The number of effective leaves in the 10 measurements was 308. The interface of the host computer Rviz during the test is shown in
Figure 22. To enhance the recognition and clarity, the depth camera point cloud image is not shown in the figure. The red outline is the post-processing result of the equidistant expansion polygon, that is, the continuously identified leaves. The yellow outline is the clustering result of the stems under the FILL-DBSCAN algorithm. After screening the objects outside the measurement range and removing the abnormal points, the laser displacement sensor measurement results and the optimal confidence point cloud measurement results are compared with the distance measurement mean error and the convex hull feature point error. The optimal confidence point cloud distance measurement mean error is 2.9 cm, and the maximum error of the convex hull feature point is 6.3 cm.
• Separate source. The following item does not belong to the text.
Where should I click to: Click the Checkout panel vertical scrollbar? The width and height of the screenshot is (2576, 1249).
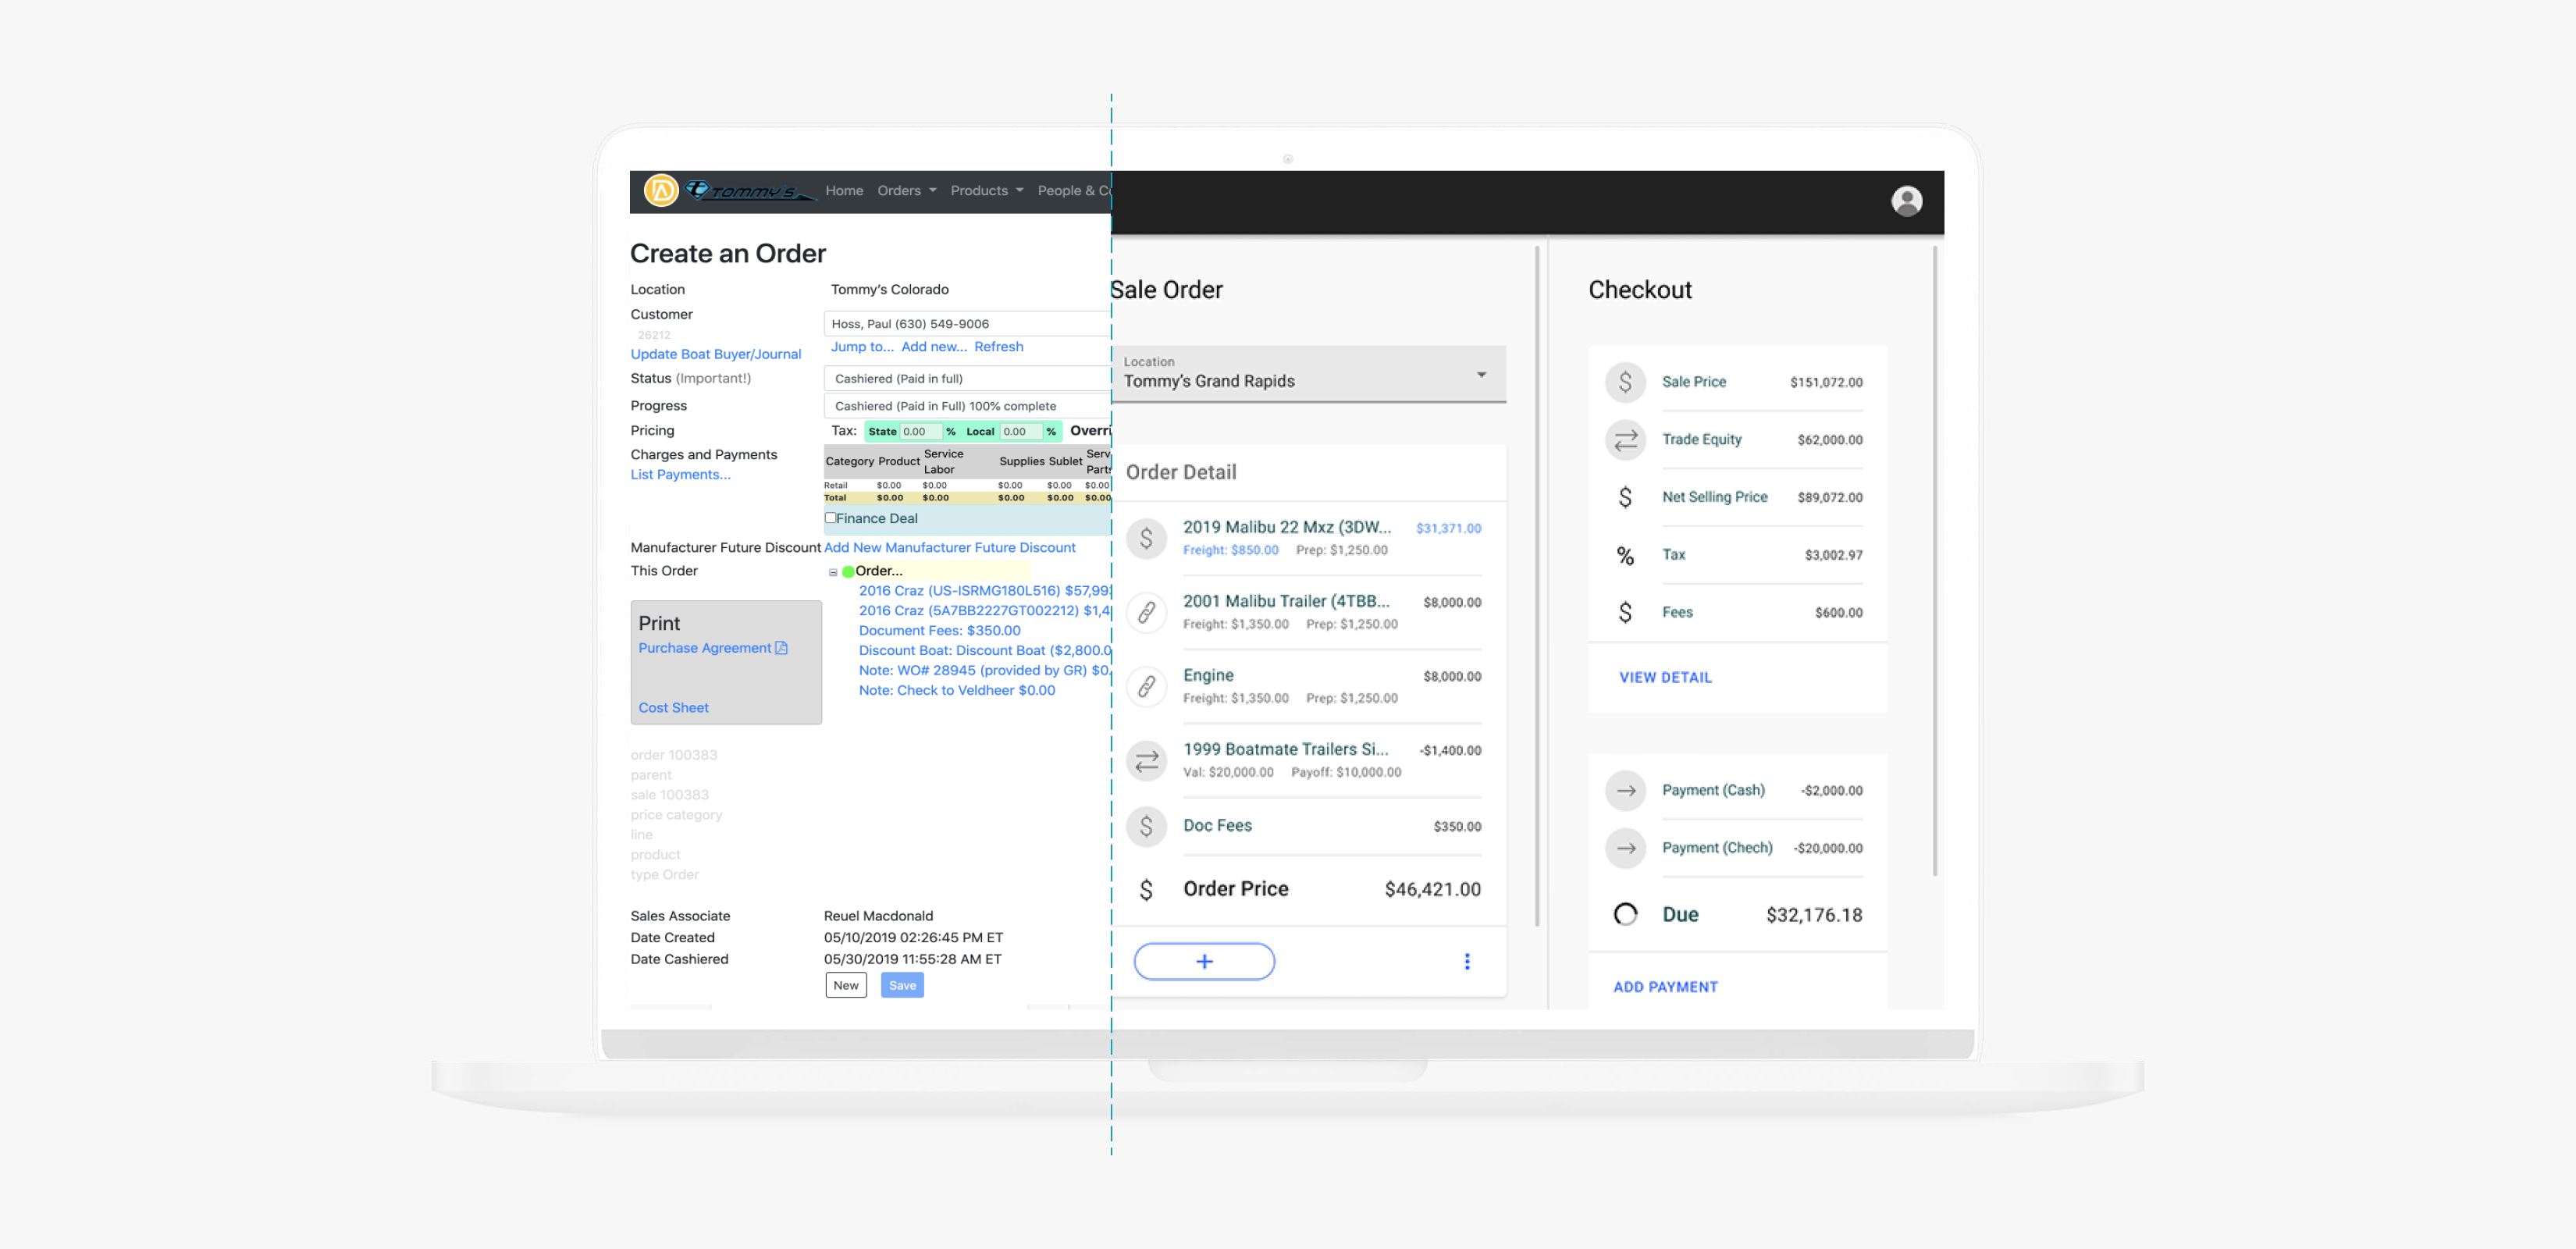pos(1934,560)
After that, only the laser radar or depth camera is used to measure the leaves. The distance measurement mean error is 8.8 cm, and the convex hull feature point error is 9.1 cm. As the measurement distance increases, the depth camera measurement error gradually increases. It can be seen that the optimal confidence point cloud can effectively improve the distance measurement accuracy of corn leaves. The main reason why the accuracy of the optimal confidence point cloud distance measurement in the corn field is lower than that in the laboratory is that the different flatness of the ground leads to a low coincidence between the laser displacement sensor and the test prototype measurement benchmark. At the same time, the field is more susceptible to natural wind and light, which will also increase the measurement error.
Clustering was achieved in all 26 plants with the support of the FILL-DBSCAN algorithm. Different from laboratory tests, the test prototype will measure corn plants at different positions when driving between corn rows. Even if the test prototype is in a certain position, the stalks cannot be clustered due to the occlusion of leaves on the stalks, but when the prototype drives to a position with less occlusion, the stalks can still be clustered. The measurement of the same corn stalk at different positions effectively reduces the impact of the occlusion effect of leaves on corn stalk identification.